Author: Li, Jin-Yan; Wang, Qiong; Liao, Ce-Heng; Qiu, Ye; Ge, Xing-Yi
Title: The 442th amino acid residue of the spike protein is critical for the adaptation to bat hosts for SARS-related coronaviruses Cord-id: 13zpjwfu Document date: 2021_1_18
ID: 13zpjwfu
Snippet: Bats carry diverse severe acute respiratory syndrome-related coronaviruses (SARSr-CoVs). The possible interspecies transmission of SARSr-CoVs from bats to humans has caused two severe CoV pandemics, the SARS pandemic in 2003 and the recent COVID-19 pandemic. The receptor utilization of SARSr-CoV plays the key role in viral infection in determining the host range and the interspecies transmission ability of the virus. Both the SARS-CoV and SARS-CoV-2 use angiotensin-converting enzyme 2 (ACE2) as
Document: Bats carry diverse severe acute respiratory syndrome-related coronaviruses (SARSr-CoVs). The possible interspecies transmission of SARSr-CoVs from bats to humans has caused two severe CoV pandemics, the SARS pandemic in 2003 and the recent COVID-19 pandemic.

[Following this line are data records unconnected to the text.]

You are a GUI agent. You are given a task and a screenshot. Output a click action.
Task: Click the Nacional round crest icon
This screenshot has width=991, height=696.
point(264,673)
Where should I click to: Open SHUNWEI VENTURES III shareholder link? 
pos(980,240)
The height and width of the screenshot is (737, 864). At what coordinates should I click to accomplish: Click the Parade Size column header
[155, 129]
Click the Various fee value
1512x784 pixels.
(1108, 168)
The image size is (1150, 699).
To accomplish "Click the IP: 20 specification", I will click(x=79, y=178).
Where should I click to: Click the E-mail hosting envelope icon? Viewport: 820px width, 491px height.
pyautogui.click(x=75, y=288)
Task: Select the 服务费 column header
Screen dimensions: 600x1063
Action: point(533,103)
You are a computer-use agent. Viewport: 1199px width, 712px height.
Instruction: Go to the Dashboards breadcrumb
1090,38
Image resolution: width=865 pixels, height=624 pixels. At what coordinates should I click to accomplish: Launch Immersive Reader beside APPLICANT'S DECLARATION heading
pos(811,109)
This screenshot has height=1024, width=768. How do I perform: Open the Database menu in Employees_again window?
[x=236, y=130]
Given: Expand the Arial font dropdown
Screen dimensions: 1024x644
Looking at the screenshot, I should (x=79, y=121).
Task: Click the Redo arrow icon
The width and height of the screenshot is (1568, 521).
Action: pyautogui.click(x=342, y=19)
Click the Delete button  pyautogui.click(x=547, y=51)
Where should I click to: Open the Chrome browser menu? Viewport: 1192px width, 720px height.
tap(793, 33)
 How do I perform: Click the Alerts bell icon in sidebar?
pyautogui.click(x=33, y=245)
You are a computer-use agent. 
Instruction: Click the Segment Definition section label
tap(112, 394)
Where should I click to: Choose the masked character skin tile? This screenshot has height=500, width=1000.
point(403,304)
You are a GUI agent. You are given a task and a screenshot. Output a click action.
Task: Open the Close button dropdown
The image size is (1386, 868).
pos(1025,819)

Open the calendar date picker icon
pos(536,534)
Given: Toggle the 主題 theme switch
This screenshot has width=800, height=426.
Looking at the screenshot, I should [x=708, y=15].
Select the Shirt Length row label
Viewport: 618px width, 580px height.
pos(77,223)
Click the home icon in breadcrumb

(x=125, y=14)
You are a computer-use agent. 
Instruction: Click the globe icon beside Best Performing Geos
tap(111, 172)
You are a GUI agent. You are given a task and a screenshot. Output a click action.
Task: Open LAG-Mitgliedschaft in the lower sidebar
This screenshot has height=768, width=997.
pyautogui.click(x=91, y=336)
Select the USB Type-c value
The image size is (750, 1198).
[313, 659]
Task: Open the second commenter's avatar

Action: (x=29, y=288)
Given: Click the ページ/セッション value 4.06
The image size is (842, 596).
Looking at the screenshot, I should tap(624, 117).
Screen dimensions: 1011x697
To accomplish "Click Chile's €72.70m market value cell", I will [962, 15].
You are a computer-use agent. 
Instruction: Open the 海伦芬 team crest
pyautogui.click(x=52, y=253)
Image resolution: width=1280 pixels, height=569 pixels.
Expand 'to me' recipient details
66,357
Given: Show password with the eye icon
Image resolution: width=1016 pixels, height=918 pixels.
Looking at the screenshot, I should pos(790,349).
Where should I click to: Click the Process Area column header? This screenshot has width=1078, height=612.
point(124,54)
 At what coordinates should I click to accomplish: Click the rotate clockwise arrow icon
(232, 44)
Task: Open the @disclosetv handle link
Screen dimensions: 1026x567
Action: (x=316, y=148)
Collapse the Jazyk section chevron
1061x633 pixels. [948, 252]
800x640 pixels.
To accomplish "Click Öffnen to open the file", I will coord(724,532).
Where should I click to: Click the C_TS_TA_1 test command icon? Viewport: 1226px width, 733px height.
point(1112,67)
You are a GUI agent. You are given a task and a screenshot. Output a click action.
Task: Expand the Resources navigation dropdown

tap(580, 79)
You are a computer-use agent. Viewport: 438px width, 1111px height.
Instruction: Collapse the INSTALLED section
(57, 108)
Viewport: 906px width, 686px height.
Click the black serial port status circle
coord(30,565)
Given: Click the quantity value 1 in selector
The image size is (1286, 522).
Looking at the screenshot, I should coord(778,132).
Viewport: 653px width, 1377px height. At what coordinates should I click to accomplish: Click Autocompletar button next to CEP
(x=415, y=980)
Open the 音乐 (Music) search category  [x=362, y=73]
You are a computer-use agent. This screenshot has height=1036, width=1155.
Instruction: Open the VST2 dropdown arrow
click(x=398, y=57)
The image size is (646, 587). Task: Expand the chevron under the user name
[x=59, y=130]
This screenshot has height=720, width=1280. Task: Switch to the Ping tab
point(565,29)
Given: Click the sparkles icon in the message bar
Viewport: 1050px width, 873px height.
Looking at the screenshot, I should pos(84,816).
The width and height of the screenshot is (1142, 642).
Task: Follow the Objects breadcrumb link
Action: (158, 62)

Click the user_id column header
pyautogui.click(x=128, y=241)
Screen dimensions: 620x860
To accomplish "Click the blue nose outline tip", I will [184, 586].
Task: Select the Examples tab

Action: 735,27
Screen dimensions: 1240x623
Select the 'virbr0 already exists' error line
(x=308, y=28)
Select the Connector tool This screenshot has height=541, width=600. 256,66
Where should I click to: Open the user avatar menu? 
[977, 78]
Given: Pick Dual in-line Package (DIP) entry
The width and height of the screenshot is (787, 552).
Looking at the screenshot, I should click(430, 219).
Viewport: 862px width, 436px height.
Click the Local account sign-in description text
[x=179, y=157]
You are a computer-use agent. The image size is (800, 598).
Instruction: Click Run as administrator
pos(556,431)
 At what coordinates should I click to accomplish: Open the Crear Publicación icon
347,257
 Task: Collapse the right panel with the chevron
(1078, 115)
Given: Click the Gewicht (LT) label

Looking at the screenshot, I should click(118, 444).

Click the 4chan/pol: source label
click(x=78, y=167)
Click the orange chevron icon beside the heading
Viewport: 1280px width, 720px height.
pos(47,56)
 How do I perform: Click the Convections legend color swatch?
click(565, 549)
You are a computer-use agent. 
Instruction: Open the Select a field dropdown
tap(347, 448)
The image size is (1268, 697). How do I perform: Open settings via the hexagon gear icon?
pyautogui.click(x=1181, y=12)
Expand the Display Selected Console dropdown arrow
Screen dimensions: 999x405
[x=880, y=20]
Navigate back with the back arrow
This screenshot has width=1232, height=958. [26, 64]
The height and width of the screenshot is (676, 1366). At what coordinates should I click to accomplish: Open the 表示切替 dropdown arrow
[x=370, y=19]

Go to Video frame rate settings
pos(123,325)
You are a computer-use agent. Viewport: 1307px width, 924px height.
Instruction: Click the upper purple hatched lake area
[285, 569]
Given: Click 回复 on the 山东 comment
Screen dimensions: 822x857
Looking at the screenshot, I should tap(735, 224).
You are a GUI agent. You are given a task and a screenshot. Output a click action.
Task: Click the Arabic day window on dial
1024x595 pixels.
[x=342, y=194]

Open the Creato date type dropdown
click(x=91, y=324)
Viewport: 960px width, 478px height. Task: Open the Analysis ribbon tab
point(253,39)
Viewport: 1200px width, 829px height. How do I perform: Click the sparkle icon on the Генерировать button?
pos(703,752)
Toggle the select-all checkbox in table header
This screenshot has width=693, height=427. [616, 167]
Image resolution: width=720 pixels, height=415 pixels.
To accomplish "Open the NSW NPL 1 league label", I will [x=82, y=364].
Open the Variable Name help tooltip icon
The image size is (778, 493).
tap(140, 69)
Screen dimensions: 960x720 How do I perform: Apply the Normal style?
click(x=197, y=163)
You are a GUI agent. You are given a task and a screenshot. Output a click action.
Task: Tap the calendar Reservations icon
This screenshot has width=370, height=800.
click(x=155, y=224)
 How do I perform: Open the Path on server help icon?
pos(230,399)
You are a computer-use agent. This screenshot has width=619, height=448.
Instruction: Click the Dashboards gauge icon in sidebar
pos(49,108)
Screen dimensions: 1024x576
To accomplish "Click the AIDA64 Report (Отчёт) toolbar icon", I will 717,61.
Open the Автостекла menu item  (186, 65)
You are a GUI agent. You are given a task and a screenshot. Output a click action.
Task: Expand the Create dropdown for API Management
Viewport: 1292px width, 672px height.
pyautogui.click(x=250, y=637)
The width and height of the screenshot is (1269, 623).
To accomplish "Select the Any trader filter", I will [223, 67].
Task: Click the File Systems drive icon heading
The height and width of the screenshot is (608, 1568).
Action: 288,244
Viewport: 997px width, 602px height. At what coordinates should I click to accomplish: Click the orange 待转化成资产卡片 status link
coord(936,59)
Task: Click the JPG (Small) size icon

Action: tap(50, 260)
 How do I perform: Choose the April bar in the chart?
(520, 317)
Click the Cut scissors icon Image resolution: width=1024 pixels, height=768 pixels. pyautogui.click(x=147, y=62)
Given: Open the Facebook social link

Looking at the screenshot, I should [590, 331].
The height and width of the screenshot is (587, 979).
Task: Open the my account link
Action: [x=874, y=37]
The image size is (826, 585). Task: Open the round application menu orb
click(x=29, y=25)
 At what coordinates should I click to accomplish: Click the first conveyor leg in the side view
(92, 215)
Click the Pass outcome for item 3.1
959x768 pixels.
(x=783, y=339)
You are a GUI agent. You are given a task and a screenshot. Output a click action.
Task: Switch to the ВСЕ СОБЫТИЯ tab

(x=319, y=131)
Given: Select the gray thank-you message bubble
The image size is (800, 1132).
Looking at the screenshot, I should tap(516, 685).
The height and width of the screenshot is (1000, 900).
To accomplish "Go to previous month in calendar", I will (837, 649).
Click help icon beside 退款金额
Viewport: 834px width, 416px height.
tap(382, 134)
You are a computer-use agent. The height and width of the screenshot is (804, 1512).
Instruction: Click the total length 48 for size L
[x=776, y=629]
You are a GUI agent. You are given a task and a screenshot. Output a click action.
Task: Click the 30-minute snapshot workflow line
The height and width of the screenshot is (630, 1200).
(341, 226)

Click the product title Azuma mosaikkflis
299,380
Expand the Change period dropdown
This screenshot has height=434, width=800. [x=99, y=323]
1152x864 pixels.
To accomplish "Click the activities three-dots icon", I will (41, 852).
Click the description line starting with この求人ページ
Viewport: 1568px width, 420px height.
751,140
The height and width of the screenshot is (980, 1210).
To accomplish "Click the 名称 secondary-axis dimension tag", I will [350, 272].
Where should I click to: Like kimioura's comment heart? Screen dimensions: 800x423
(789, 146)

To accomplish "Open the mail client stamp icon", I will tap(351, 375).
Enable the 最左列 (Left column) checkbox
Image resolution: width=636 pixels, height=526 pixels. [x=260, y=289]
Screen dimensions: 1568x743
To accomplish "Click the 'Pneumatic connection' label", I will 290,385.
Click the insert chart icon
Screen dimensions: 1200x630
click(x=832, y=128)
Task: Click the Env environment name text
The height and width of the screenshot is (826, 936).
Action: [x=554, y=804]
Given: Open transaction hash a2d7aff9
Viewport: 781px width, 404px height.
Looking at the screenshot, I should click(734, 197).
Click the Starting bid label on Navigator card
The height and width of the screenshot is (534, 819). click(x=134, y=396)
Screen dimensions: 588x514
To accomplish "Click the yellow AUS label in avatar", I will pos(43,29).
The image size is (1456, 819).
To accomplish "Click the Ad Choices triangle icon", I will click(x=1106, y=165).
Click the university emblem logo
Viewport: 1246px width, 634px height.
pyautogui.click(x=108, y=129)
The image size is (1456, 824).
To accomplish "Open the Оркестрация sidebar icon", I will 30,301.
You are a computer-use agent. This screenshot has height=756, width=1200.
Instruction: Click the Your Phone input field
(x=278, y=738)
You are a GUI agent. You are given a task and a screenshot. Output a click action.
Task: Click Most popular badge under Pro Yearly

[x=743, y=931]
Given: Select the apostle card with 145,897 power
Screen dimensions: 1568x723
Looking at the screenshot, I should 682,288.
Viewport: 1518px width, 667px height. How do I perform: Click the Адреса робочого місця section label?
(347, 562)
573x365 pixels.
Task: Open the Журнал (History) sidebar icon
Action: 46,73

The receptor utilization of SARSr-CoV plays the key role in viral infection in determining the host range and the interspecies transmission ability of the virus. Both the SARS-CoV and SARS-CoV-2 use angiotensin-converting enzyme 2 (ACE2) as their receptor. Previous studies showed that WIV1 strain, the first living coronavirus isolated from bat using ACE2 as its receptor, is the prototype of SARS-CoV. The receptor-binding domain (RBD) in the spike protein (S) of SARS-CoV and WIV1 is responsible for ACE2 binding and medicates the viral entry. Comparing to human SARS-CoV, the bat WIV1 has three distinct amino acid residues (442, 472, and 487) in RBD. This study aimed at exploring whether these three residues could alter the receptor utilization of SARSr-CoVs. We replaced the three residues in SARS-CoV (BJ01 strain) S with their counterparts in WIV1 S, and then evaluated the change of their utilization of bat, civet, and human ACE2s using a lentiviral pseudovirus infection system. To further validate the S-ACE2 interactions, the binding affinity between the RBDs of these S proteins and different ACE2s were verified by flow cytometry. The results showed that the single amino acid substitution Y442S in the RBD of the SARS-CoV BJ01 spike protein enhanced its utilization of bat ACE2 and its binding affinity to bat ACE2. On the contrary, the reverse substitution in WIV1 S (S442Y) significantly attenuated the pseudovirus utilization of bat, civet and human ACE2s for cell entry, and the binding affinity was also decreased notably. These results suggest that the S442 is critical for WIV1 adapting in bats as its natural host. These findings will enhance our understanding of host adaptations and cross-species infections of coronaviruses, contributing to the prediction and prevention of coronavirus epidemics.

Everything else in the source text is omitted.